Análise: Relações entre Riad e Washington vêm se desgastando

A intempestiva decisão da monarquia saudita de rejeitar um assento rotativo no Conselho de Segurança da ONU, depois de haver trabalhado durante anos para ocupá-lo pela primeira vez, reflete a exasperação e o sentimento de vulnerabilidade do dono da maior reserva de petróleo do mundo diante do recuo do presidente Barack Obama em relação à Síria e das negociações das potências ocidentais com o Irã - seu adversário no Golfo Pérsico.

Lourival Sant'Anna - O Estado de S.Paulo

19 de outubro de 2013 | 02h05

Berço do Islã, sede das cidades sagradas de Meca e Medina, a Arábia Saudita é o centro de irradiação da fé sunita, revestida da doutrina wahabita, uma leitura radical e literal do Alcorão. Já o Irã ocupa lugar equivalente para a seita xiita, propagada com fervor por sua teocracia. Além disso, há a histórica disputa entre árabes e persas, e entre duas potências regionais de territórios comparáveis.

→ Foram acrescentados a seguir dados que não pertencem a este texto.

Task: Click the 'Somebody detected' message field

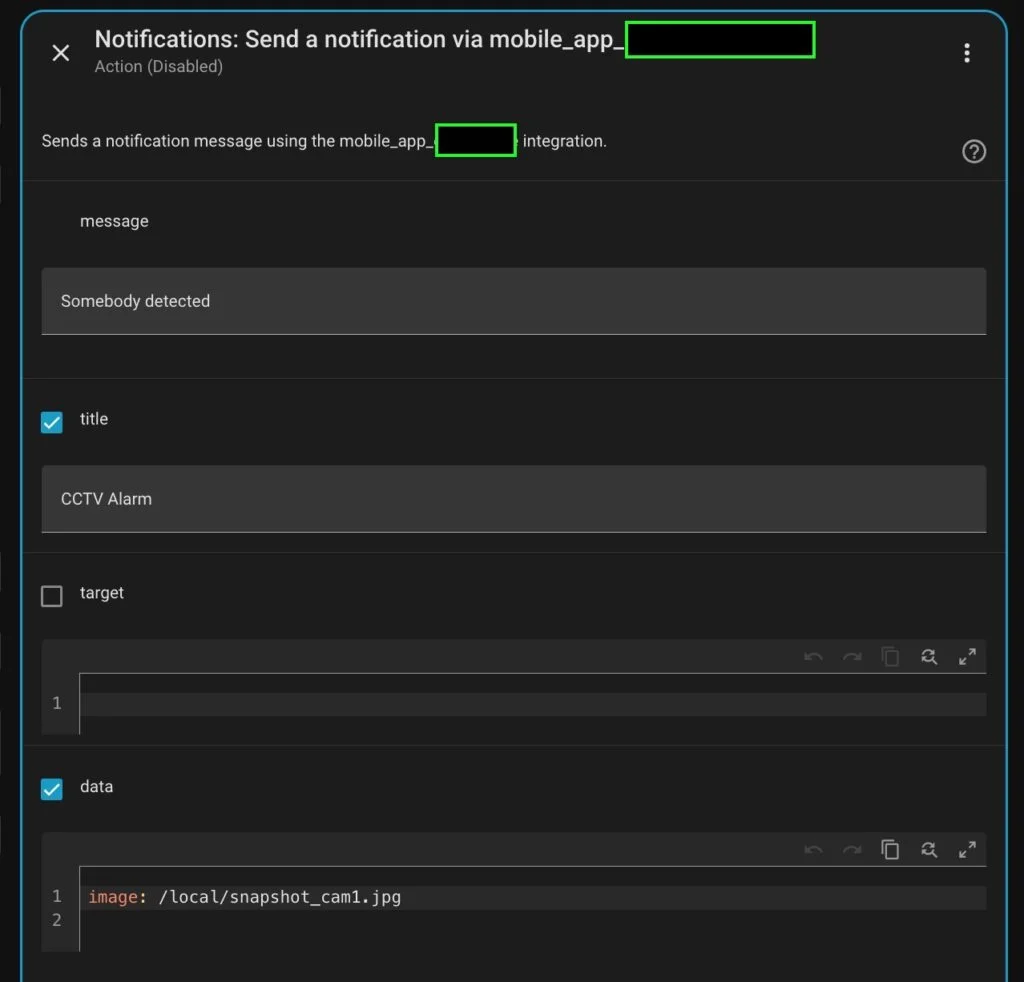Action: click(x=513, y=301)
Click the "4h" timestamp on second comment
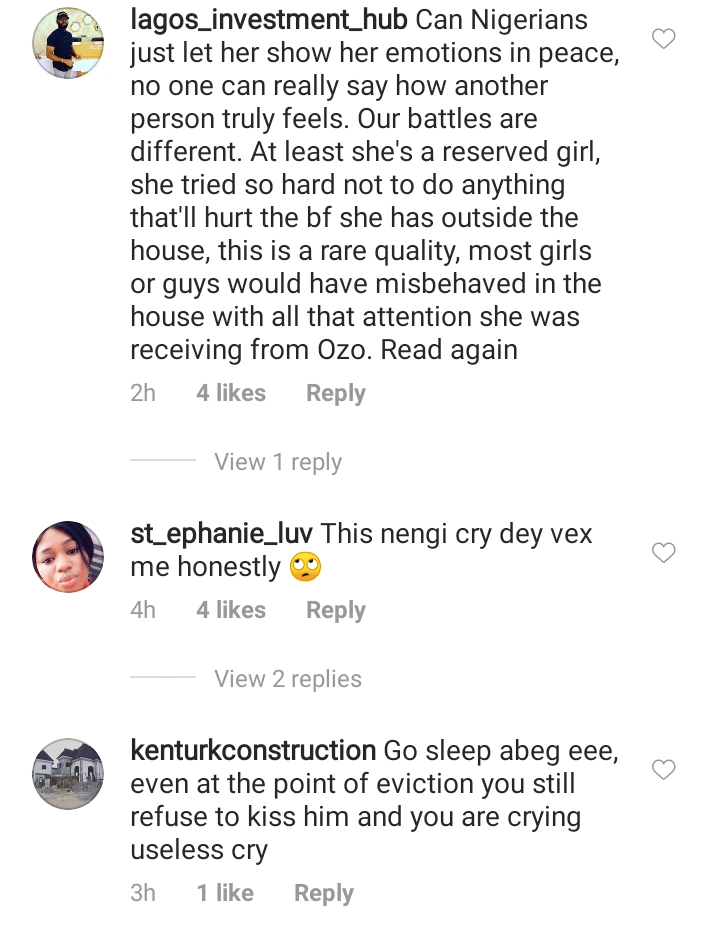 tap(143, 610)
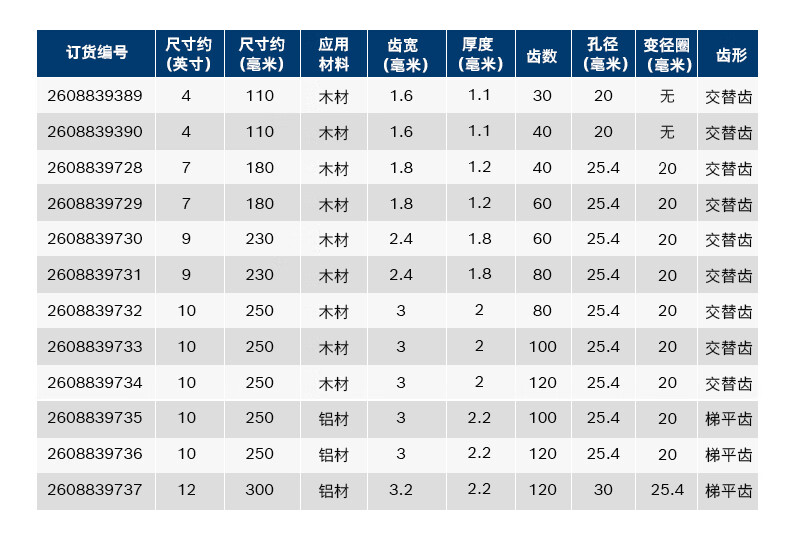
Task: Click order number 2608839730
Action: tap(95, 239)
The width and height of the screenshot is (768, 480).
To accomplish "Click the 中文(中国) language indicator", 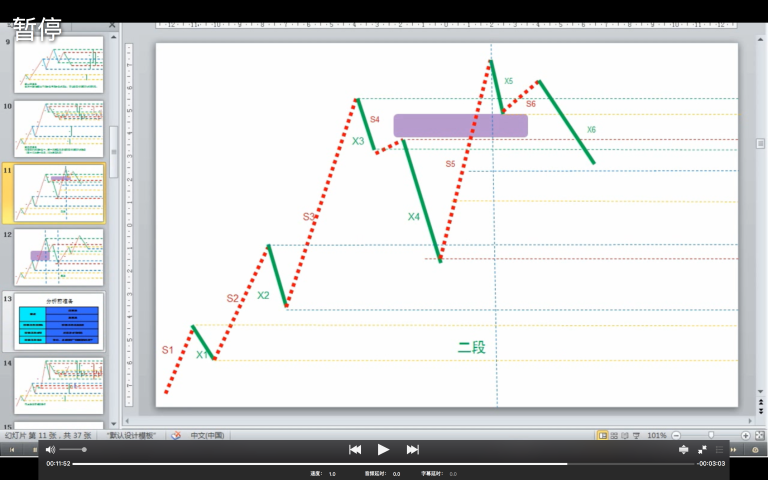I will pyautogui.click(x=205, y=436).
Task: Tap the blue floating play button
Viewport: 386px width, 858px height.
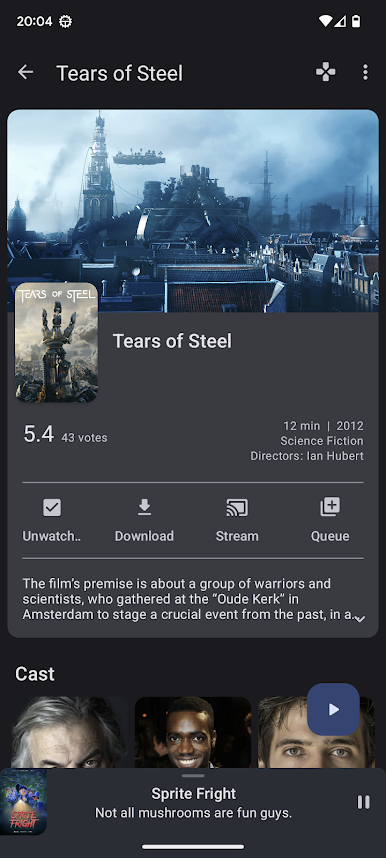Action: pyautogui.click(x=333, y=709)
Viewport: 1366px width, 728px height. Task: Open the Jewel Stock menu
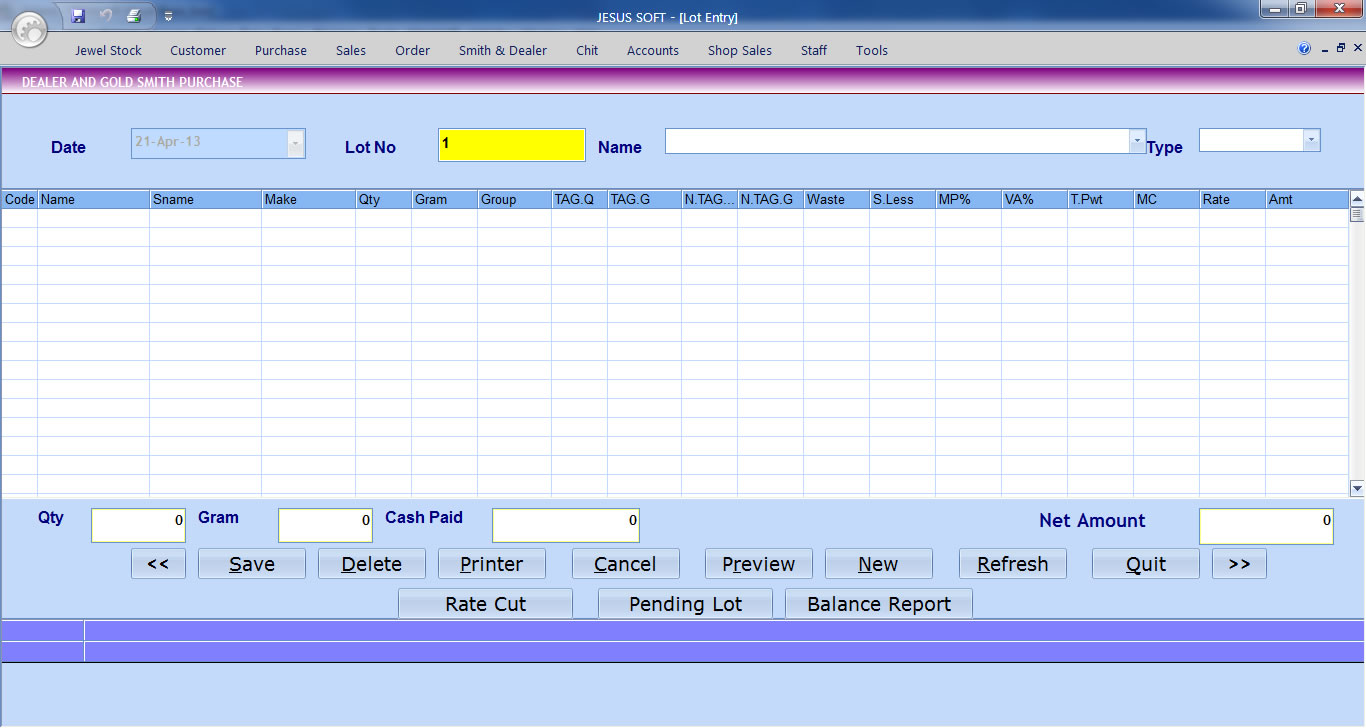(108, 50)

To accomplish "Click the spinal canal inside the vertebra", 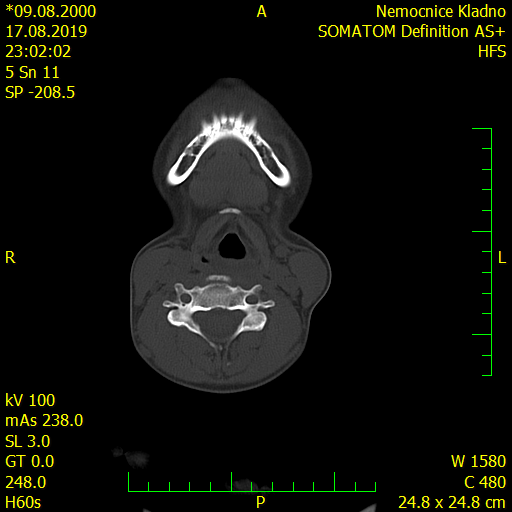I will click(217, 323).
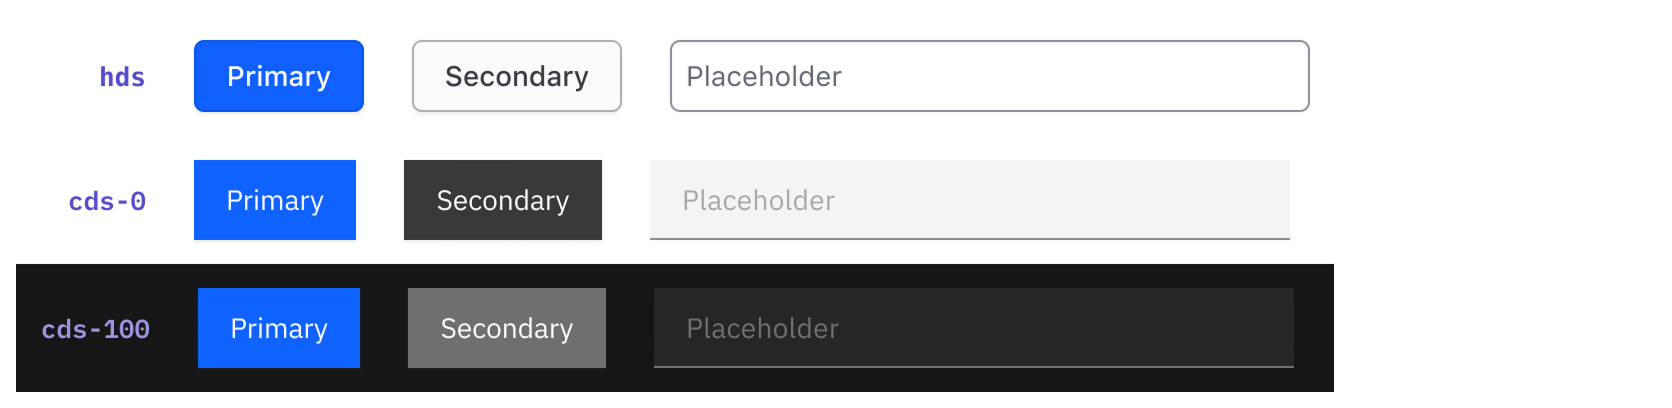Place cursor in the rounded bordered input
Image resolution: width=1672 pixels, height=408 pixels.
pyautogui.click(x=990, y=76)
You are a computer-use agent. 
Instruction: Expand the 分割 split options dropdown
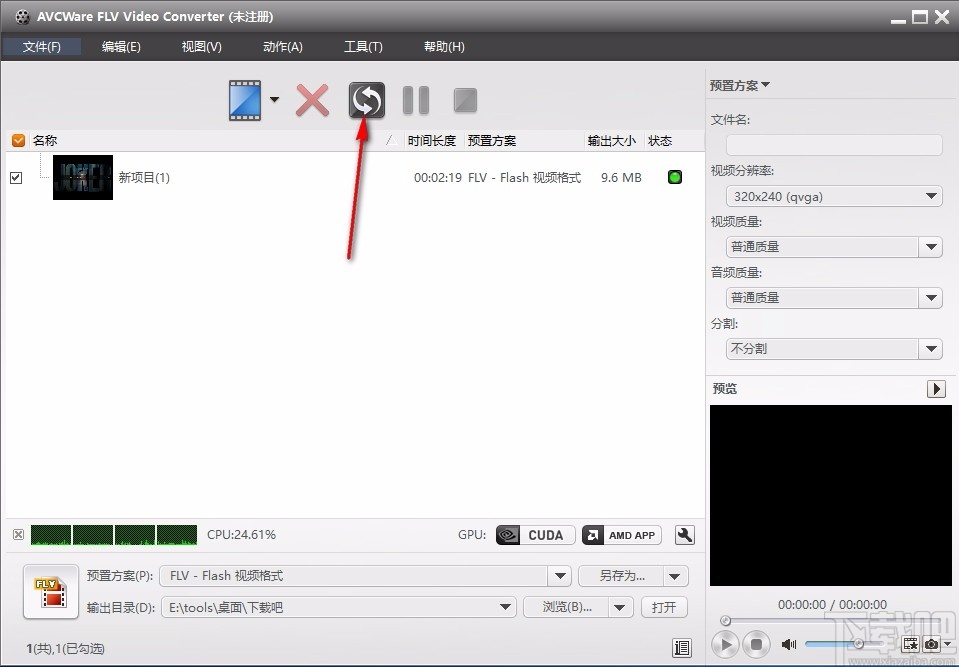point(931,348)
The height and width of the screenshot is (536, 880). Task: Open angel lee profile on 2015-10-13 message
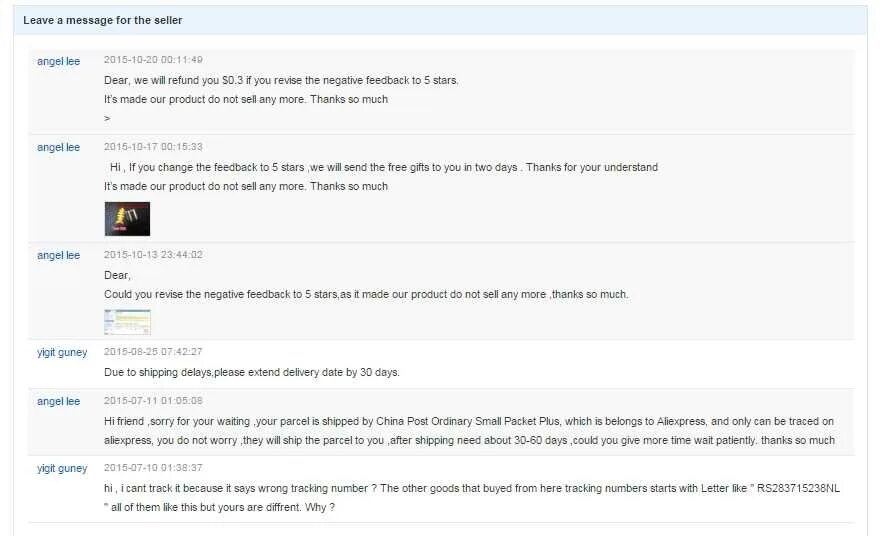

A Síria, governada pela minoria alauita, ramificação da seita xiita, é aliada do Irã. A queda do sunita Saddam Hussein e a ascensão da maioria xiita no Iraque - vizinho da Arábia Saudita - proporcionou ao Irã um importante corredor até o Mediterrâneo. A revolução na Síria representou para os sauditas uma oportunidade de instituir no país um regime de maioria sunita aliado ao reino. Riad talvez não financie diretamente os rebeldes, mas "tolera" que famílias ricas do reino e dos emirados da Península o façam, patrocinando sobretudo os grupos radicais islâmicos ligados à Al-Qaeda, um grupo originalmente saudita.

O recuo de Obama da ameaça de bombardear a Síria e as negociações dos cinco membros permanentes do Conselho de Segurança (mais a Alemanha) com o Irã a respeito de seu programa nuclear são iniciativas interligadas. O Irã ameaçou envolver Israel no conflito se os EUA atacassem a Síria e ofereceu como alternativa o desmantelamento das armas químicas.

A inapetência americana para uma nova aventura militar na região não tem explicação apenas na exaustão econômica e política. Mas também no conflito de interesses entre americanos e as monarquias aliadas do Golfo. O modelo que levou os Estados Unidos a se aliarem à Al-Qaeda e a outros grupos mujaheddin para expulsar os russos do Afeganistão se esgotou com os atentados de 11 de setembro de 2001.

O regime saudita deixou de apoiar oficialmente os grupos jihadistas, mas continua lançando mão deles em várias partes do mundo para manter sua influência e enfrentar ameaças percebidas. Essa ambivalência está esgarçando sua aliança com os Estados Unidos. É isso que está por trás do insólito gesto saudita.